What to work on ::
Find the line with "Where should I" in the data below. Repeat it and every line after it exactly, but not the pictures.
────
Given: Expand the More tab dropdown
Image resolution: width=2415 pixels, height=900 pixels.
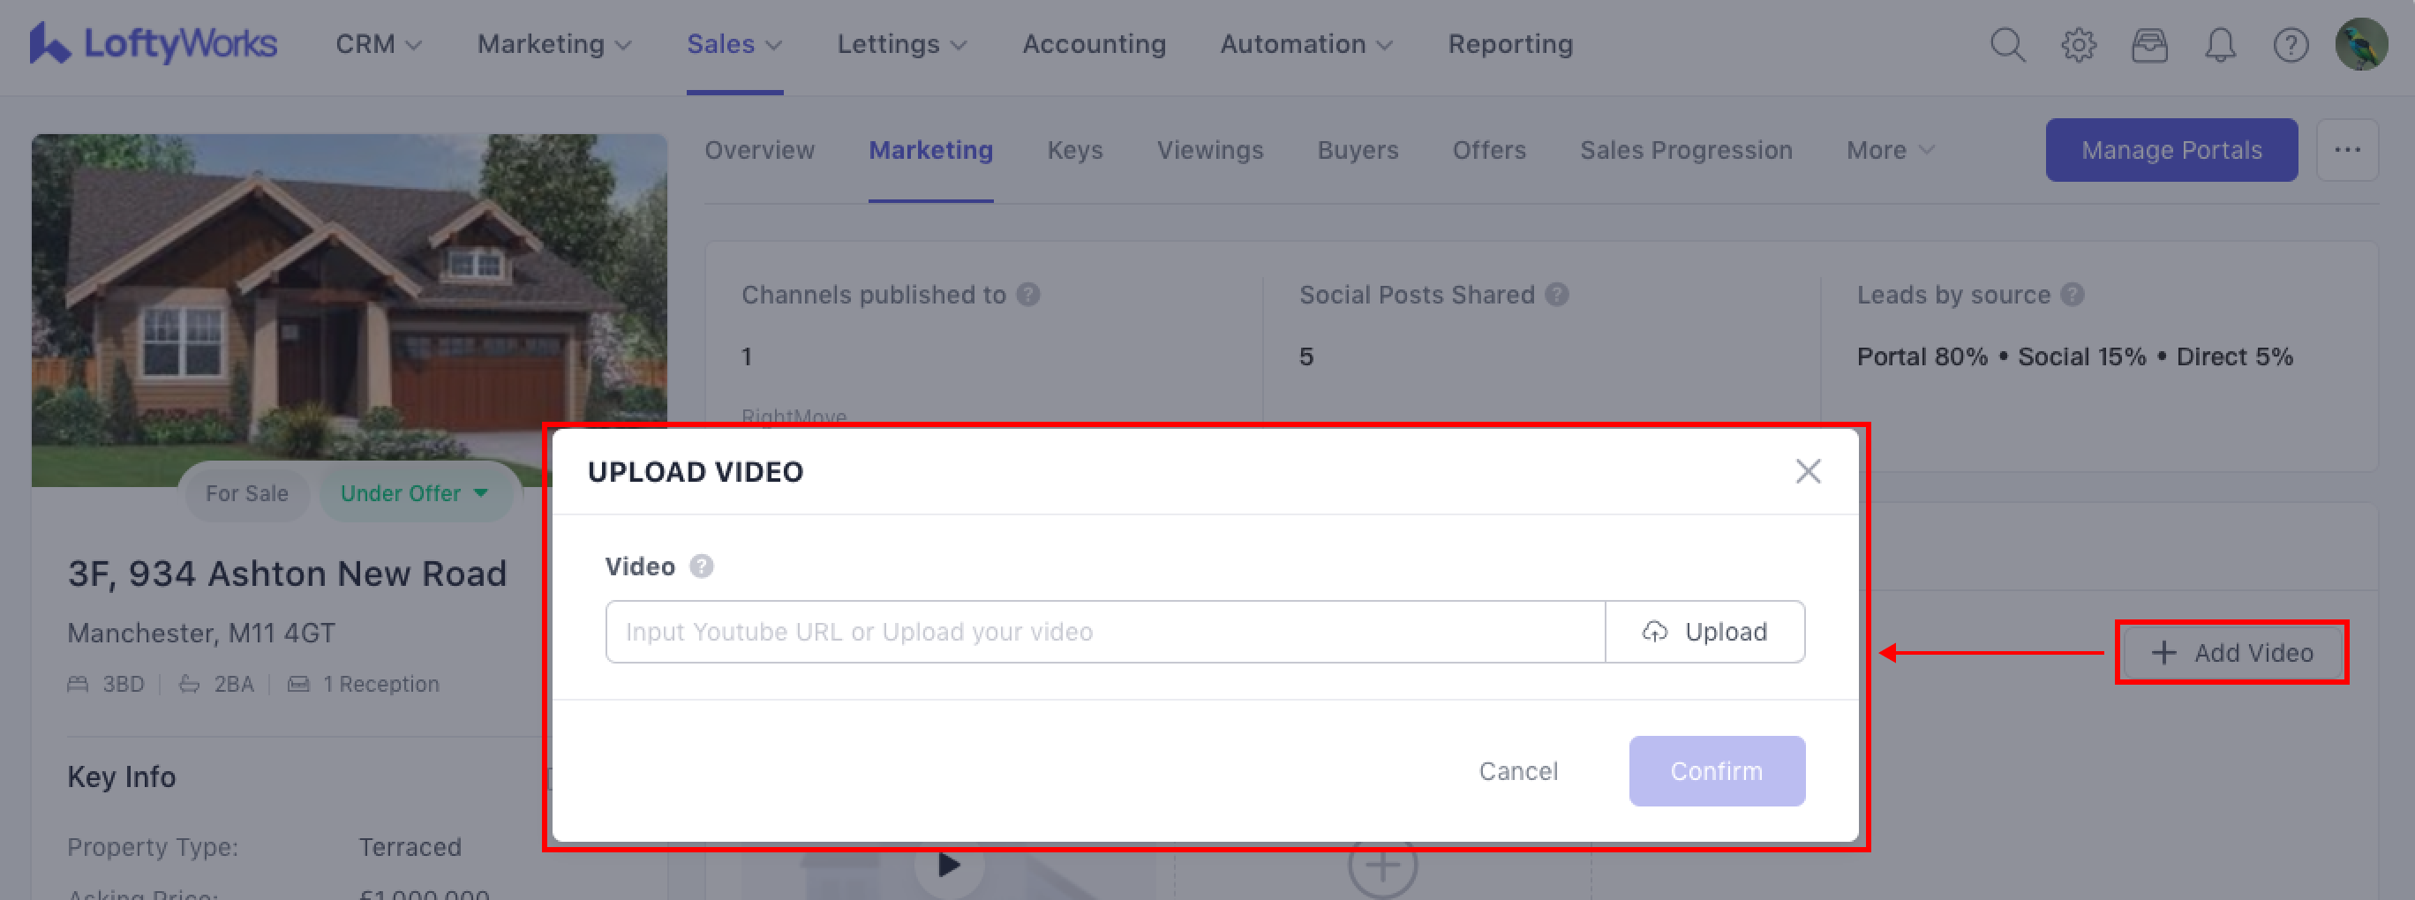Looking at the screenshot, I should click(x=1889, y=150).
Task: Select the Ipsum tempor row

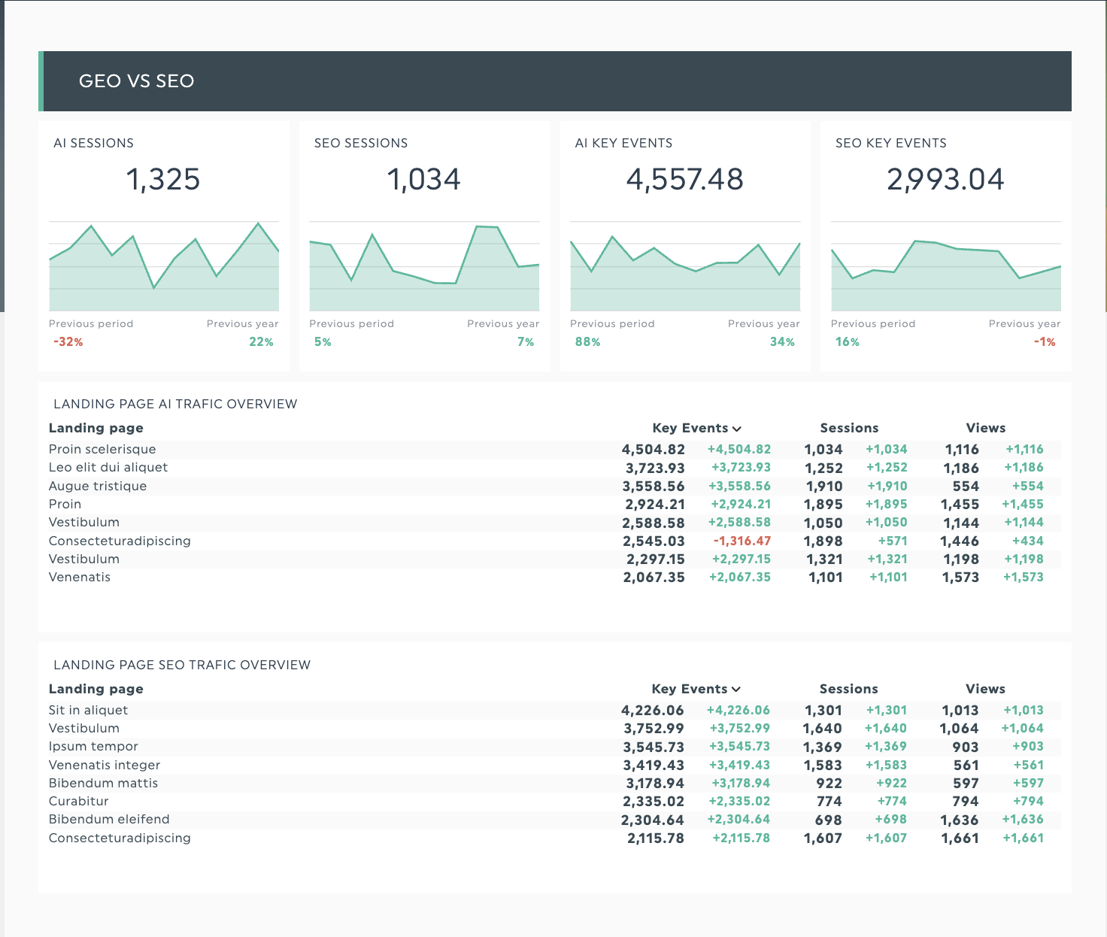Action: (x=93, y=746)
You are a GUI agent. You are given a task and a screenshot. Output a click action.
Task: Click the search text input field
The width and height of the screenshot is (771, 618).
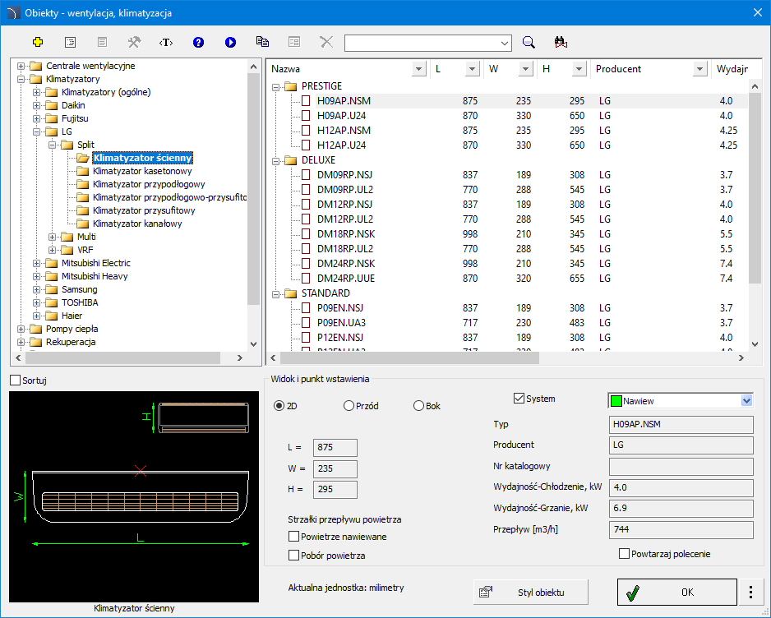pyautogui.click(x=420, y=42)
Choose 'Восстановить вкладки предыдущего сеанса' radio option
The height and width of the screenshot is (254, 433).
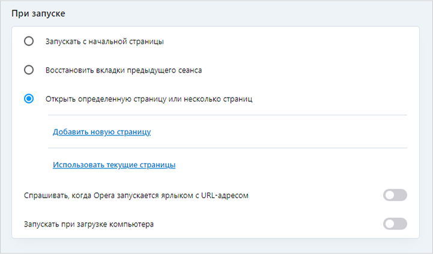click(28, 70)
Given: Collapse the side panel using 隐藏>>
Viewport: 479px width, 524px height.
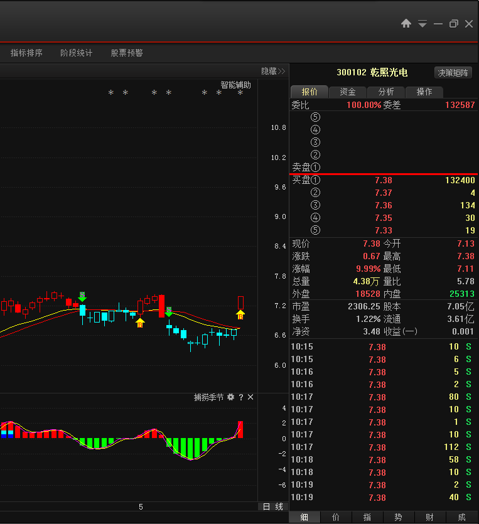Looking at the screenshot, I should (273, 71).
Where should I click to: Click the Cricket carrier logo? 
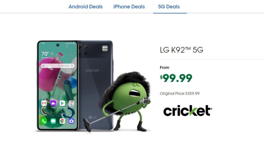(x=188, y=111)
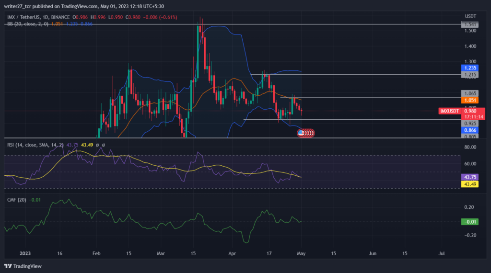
────
Finished exercise ::
Where should I click to: Click the Cricket carrier logo? 
(x=188, y=111)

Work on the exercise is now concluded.